Increasing Global Surgery Volume Mandates Improved Safety, Availability

July 6, 2008

Surgery now occurs at a tremendous volume worldwide, resulting in a great need for public health efforts to improve the safety and availability of surgical services, according to the results of a study reported in The Lancet, published online June 25.

“Little is known about the amount and availability of surgical care globally,” write Thomas G. Weiser, from the Harvard School of Public Health in Boston, Massachusetts, and colleagues. “We estimated the number of major operations undertaken worldwide, described their distribution, and assessed the importance of surgical care in global public-health policy.”

The investigators collected demographic, health, and economic data, as well as per capita total healthcare costs from analyses performed in 2004 for 192 member states of the World Health Organization (WHO).

Major surgery was defined as any procedure taking place in a hospital operating room in which tissue was incised, excised, manipulated, or sutured, generally requiring regional or general anesthesia or sedation. The investigators used several sources to gather data regarding the rate of surgery, including government agencies, statistical and epidemiological organizations, published literature, and experts involved in surgical policy initiatives. For countries lacking such data, the investigators created a model to estimate rates of major surgery and then used demographic data to calculate the total worldwide volume of surgery.

Of 192 WHO member states, surgical data were available for 56 (29%). The estimated annual rate of major surgical procedures worldwide was 234.2 million (95% confidence interval, 187.2 – 281.2 million). Estimated mean rate of major surgery was 295 ± 53 procedures per 100,000 population per year for countries spending US$100 or less per capita on healthcare compared with 11,110 ± 1300 procedures for those countries spending more than $1000 (P < .0001).

Although middle-expenditure ($401 – $1000 per capita on healthcare) and high-expenditure (>$1000 per capita on healthcare) countries account for 30.2% of the world’s population, they performed 73.6% (172.3 million) of operations worldwide in 2004. In contrast, low-expenditure (≤$100 per capita on healthcare) countries account for 34.8% of the global population, but they performed only 3.5% (8.1 million) of all surgical procedures in 2004.

“Worldwide volume of surgery is large,” the study authors write. “In view of the high death and complication rates of major surgical procedures, surgical safety should now be a substantial global public-health concern. The disproportionate scarcity of surgical access in low-income settings suggests a large unaddressed disease burden worldwide.”
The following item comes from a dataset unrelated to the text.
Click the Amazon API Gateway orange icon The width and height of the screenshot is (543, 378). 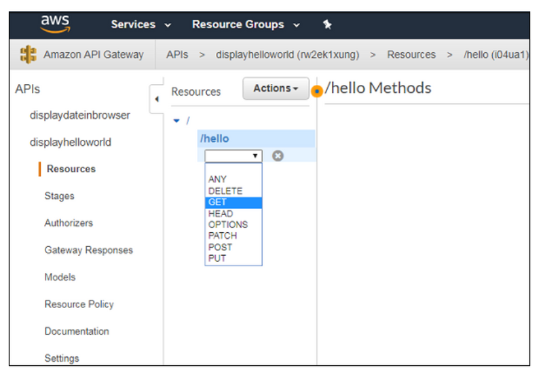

Limitations of this study include that less than a third of countries were able to offer data for surgical volume, lack of reliable information about inpatient death rates or other measures of adverse outcome, absence of standardization in data collection, that few countries reported outpatient surgical procedures, a blurred distinction between major and minor surgical procedures, and that estimates for some low-income and middle-income countries required extrapolation from regional data.

“Our findings suggest that surgery now occurs at a tremendous volume worldwide, in settings both rich and poor,” the study authors conclude. “This unappreciated worldwide growth shows a great need for public-health efforts to improve the monitoring, safety, and availability of surgical services, especially in view of their high risk and expense. A public-health strategy for surgical care is paramount.”

The authors have disclosed no relevant financial relationships.

The Lancet. Published online June 25, 2008.